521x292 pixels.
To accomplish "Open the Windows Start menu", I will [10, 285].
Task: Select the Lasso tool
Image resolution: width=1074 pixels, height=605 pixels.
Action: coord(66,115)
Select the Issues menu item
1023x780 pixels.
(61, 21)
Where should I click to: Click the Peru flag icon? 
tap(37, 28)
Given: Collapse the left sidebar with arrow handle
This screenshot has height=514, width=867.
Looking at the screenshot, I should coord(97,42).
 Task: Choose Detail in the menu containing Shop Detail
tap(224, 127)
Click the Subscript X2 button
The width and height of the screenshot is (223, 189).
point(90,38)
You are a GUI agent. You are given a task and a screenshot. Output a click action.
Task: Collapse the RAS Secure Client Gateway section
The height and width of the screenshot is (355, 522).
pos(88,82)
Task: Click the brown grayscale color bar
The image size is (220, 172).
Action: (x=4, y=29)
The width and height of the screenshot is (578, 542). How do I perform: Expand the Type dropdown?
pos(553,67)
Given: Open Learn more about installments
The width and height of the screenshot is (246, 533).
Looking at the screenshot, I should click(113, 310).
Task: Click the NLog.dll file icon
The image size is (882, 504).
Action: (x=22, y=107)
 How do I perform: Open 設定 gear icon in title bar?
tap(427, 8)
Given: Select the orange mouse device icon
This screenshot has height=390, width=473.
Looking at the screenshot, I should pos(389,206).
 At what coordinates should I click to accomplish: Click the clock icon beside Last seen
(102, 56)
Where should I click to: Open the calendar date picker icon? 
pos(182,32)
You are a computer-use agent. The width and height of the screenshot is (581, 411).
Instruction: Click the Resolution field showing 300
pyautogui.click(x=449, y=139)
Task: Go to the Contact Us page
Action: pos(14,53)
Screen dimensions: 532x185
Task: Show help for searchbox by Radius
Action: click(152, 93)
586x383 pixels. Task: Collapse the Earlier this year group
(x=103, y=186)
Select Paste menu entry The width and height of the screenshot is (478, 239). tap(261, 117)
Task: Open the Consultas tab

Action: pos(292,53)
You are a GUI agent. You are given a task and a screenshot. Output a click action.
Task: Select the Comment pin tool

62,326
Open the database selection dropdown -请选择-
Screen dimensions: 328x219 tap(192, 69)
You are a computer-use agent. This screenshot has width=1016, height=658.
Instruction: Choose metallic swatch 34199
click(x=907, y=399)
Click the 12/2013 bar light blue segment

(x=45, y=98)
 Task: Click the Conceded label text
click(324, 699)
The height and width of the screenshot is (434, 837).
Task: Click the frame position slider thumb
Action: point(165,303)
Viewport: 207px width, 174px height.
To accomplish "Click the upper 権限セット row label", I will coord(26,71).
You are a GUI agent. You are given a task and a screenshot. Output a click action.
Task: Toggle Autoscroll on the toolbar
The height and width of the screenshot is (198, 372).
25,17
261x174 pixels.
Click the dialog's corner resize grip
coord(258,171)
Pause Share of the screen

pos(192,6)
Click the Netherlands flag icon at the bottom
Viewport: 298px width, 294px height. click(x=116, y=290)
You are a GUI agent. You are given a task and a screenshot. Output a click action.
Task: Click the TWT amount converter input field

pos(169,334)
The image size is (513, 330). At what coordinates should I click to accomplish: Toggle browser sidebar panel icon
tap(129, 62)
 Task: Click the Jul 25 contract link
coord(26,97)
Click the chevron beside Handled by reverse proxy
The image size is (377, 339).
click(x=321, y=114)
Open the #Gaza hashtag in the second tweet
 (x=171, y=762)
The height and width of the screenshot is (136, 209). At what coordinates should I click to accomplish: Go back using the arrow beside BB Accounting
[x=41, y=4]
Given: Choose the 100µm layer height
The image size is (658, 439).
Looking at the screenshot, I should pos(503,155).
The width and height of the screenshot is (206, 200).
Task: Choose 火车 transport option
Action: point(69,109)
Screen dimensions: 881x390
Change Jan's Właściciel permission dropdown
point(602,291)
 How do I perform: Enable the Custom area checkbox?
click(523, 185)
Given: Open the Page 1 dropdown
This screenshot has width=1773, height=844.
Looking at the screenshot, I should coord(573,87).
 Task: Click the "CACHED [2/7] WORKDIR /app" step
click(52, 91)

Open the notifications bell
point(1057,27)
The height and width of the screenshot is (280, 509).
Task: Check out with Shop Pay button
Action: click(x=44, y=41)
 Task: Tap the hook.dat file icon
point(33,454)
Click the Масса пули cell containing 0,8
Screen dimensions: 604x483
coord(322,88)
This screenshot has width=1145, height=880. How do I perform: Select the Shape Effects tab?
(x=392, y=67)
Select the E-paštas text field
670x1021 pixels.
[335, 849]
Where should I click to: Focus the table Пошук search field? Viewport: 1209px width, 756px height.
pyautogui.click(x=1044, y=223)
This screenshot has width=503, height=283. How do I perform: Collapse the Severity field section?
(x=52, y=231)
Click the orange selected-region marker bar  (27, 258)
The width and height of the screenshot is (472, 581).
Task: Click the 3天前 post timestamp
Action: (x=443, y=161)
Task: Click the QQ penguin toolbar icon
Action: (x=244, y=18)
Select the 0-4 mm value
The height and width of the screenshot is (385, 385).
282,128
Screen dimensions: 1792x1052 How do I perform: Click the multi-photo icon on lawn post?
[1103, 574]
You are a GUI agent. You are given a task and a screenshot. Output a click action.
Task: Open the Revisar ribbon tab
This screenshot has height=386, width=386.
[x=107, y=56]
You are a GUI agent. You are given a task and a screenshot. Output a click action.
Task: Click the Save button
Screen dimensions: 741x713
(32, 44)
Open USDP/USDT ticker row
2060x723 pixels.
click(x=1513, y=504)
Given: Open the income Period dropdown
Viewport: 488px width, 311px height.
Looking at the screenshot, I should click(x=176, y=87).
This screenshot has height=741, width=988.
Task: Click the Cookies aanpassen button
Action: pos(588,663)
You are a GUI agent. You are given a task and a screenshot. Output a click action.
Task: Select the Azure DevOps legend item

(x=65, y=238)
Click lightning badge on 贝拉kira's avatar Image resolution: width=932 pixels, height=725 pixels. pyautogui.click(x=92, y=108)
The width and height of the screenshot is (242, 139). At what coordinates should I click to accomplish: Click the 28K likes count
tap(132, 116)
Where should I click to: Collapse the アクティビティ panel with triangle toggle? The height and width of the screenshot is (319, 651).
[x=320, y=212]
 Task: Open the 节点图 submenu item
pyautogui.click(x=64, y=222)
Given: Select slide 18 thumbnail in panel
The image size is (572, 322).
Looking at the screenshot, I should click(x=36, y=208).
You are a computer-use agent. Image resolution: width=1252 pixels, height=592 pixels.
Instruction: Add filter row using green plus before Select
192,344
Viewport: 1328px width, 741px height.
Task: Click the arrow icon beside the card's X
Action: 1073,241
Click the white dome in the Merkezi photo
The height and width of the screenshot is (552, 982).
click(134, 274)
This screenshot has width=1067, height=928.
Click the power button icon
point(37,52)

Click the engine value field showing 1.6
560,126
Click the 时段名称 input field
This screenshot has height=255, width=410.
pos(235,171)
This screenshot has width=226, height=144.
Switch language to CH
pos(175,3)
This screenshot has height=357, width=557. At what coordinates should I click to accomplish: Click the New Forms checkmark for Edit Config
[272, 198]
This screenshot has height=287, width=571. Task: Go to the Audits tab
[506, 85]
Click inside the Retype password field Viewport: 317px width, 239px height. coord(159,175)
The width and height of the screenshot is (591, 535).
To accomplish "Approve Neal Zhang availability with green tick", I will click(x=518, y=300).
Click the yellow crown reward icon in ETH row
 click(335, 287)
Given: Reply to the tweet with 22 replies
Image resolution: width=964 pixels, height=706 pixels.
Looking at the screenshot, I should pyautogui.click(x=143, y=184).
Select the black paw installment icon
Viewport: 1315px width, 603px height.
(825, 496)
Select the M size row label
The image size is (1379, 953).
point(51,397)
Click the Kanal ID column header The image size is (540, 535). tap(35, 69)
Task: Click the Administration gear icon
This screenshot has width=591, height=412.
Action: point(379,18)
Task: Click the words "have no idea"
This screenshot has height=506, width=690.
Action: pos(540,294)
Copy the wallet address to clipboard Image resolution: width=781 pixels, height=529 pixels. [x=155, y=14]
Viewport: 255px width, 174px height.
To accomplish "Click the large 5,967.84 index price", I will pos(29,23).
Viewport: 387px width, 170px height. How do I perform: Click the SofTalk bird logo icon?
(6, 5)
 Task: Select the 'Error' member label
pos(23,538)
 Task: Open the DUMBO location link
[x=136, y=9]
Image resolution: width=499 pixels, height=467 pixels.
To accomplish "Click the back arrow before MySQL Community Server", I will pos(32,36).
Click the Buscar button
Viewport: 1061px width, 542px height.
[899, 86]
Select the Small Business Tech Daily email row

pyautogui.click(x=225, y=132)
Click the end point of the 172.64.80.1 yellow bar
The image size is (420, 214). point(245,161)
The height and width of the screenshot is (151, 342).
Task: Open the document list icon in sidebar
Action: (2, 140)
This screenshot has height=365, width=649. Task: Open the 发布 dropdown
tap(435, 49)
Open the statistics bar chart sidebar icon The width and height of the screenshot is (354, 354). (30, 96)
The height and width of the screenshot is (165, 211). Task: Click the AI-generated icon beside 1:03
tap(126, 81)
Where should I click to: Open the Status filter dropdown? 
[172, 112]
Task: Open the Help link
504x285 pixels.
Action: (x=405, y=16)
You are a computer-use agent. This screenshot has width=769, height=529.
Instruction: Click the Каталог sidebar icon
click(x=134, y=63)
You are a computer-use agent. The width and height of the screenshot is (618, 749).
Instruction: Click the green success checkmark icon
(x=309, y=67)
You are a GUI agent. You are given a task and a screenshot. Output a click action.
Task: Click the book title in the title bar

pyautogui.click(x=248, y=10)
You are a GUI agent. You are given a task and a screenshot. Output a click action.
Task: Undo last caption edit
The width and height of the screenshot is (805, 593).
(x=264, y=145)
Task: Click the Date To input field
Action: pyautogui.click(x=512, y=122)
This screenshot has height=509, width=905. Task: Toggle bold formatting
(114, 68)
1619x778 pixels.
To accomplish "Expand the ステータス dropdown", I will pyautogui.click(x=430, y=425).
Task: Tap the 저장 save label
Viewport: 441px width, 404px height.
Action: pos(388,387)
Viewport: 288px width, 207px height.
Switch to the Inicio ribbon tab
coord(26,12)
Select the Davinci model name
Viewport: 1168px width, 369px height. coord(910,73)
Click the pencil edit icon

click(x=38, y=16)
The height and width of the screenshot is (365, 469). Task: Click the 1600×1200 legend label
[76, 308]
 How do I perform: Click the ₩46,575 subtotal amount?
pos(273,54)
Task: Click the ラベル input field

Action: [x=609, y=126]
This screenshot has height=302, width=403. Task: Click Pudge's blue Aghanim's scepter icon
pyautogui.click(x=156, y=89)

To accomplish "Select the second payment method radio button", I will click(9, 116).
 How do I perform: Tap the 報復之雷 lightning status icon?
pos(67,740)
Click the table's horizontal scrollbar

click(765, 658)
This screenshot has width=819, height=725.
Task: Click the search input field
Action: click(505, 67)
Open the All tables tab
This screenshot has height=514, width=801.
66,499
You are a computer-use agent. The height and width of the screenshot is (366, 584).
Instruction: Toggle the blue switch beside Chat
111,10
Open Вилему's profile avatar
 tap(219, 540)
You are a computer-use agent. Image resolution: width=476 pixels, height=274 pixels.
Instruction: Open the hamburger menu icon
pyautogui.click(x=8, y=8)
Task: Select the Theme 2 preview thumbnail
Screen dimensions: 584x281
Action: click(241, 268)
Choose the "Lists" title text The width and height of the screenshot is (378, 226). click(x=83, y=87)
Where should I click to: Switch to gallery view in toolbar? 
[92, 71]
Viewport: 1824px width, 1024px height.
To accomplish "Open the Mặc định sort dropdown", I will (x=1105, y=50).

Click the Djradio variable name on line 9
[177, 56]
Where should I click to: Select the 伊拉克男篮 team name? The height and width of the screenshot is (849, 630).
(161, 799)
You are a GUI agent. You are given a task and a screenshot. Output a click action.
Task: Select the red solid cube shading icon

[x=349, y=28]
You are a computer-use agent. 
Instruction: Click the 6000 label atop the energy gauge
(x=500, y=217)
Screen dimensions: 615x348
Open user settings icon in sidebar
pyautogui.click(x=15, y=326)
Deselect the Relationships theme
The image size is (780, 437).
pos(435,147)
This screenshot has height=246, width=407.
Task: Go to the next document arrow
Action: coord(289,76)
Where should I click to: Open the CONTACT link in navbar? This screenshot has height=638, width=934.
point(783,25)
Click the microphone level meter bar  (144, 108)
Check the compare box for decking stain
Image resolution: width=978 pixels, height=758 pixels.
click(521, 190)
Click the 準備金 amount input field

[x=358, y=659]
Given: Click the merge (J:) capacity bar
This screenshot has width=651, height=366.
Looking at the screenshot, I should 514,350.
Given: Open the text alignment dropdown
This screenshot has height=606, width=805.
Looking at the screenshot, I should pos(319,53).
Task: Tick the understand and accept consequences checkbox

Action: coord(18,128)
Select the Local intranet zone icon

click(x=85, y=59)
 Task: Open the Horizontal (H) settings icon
##############################
§ Work required
Working through the records above, copy each line in which "will" is found.

§ Solution to this problem
To accomplish "Open the Windows Start menu", I will [10, 285].
To accomplish "Click the upper 権限セット row label", I will coord(26,71).
To accomplish "Approve Neal Zhang availability with green tick", I will click(x=518, y=300).
To accomplish "Click the large 5,967.84 index price", I will pos(29,23).
To accomplish "Click the back arrow before MySQL Community Server", I will pos(32,36).
To accomplish "Expand the ステータス dropdown", I will pyautogui.click(x=430, y=425).
To accomplish "Select the second payment method radio button", I will click(9, 116).
To accomplish "Open the Mặc định sort dropdown", I will (x=1105, y=50).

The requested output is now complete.